===== SELECTED EXTRACT =====
Sun Apr 12 20:00:42 2015 UTC ()
flushing the framebuffer from interrupt has several problems:
- As pointed out by Jared McNeill, this doesn't work for cold
  or ddb. Some specific handing for these cases would be needed,
  but there's no easy way to know if we're in ddb or not.
- periodic bus_dmamap_sync() of the whole framebuffer isn't cheap (about
  3% CPU constant on the beaglebone back).

instead map the framebuffer BUS_DMA_PREFETCHABLE (undocumented flag, but
is MI and properly handled by arm). This allows write-combining,
which, in addition with a shadow framebuffer for rasops(9) gives
a good performance boost too (difference with the cached+sync from intr
isn't noticeable on a boot sequence).
For X11, the framebuffer was already mapped BUS_DMA_PREFETCHABLE.
A few tests shows that mapping it fully cached doesn't make a noticeable
difference either (with or without xorg's shadow framebuffer).


(bouyer)
diff -r1.4 -r1.5 src/sys/arch/arm/omap/tifb.c

cvs diff -r1.4 -r1.5 src/sys/arch/arm/omap/Attic/tifb.c (expand / switch to context diff)
--- src/sys/arch/arm/omap/Attic/tifb.c 2015/04/11 13:44:14 1.4
+++ src/sys/arch/arm/omap/Attic/tifb.c 2015/04/12 20:00:42 1.5
@@ -1,4 +1,4 @@
-/*	$NetBSD: tifb.c,v 1.4 2015/04/11 13:44:14 bouyer Exp $	*/
+/*	$NetBSD: tifb.c,v 1.5 2015/04/12 20:00:42 bouyer Exp $	*/
 
 /*
  * Copyright (c) 2010 Michael Lorenz
@@ -57,7 +57,7 @@
  */
 
 #include <sys/cdefs.h>
-__KERNEL_RCSID(0, "$NetBSD: tifb.c,v 1.4 2015/04/11 13:44:14 bouyer Exp $");
+__KERNEL_RCSID(0, "$NetBSD: tifb.c,v 1.5 2015/04/12 20:00:42 bouyer Exp $");
 
 #include "opt_omap.h"
===== RECORDED DATA =====
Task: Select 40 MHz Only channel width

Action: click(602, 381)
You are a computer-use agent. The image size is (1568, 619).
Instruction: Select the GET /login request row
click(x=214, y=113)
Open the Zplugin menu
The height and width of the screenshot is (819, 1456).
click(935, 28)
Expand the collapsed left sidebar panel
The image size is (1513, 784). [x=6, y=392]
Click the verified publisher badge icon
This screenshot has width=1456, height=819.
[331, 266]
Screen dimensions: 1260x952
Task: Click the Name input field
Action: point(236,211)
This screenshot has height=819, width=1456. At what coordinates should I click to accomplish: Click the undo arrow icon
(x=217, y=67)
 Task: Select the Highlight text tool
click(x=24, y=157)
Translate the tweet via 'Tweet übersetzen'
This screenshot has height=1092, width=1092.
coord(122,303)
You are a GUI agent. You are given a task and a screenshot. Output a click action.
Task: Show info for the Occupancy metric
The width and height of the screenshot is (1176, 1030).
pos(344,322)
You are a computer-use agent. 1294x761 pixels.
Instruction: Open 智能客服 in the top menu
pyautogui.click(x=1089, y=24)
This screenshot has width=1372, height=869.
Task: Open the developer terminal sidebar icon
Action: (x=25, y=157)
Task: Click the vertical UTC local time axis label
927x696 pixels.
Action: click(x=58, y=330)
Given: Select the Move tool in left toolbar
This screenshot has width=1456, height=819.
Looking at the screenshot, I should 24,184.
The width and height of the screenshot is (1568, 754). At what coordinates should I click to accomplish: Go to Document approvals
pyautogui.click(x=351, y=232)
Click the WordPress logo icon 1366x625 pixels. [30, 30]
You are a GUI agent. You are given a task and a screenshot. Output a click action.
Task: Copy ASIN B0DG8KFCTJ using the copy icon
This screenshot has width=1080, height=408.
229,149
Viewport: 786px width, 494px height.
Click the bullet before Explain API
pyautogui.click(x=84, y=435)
=====
From the framebuffer commit note, write out word for word the passage that begins with the words containing "For X11, the" and ends with "xorg's shadow framebuffer).".

**WORKED SOLUTION**
For X11, the framebuffer was already mapped BUS_DMA_PREFETCHABLE.
A few tests shows that mapping it fully cached doesn't make a noticeable
difference either (with or without xorg's shadow framebuffer).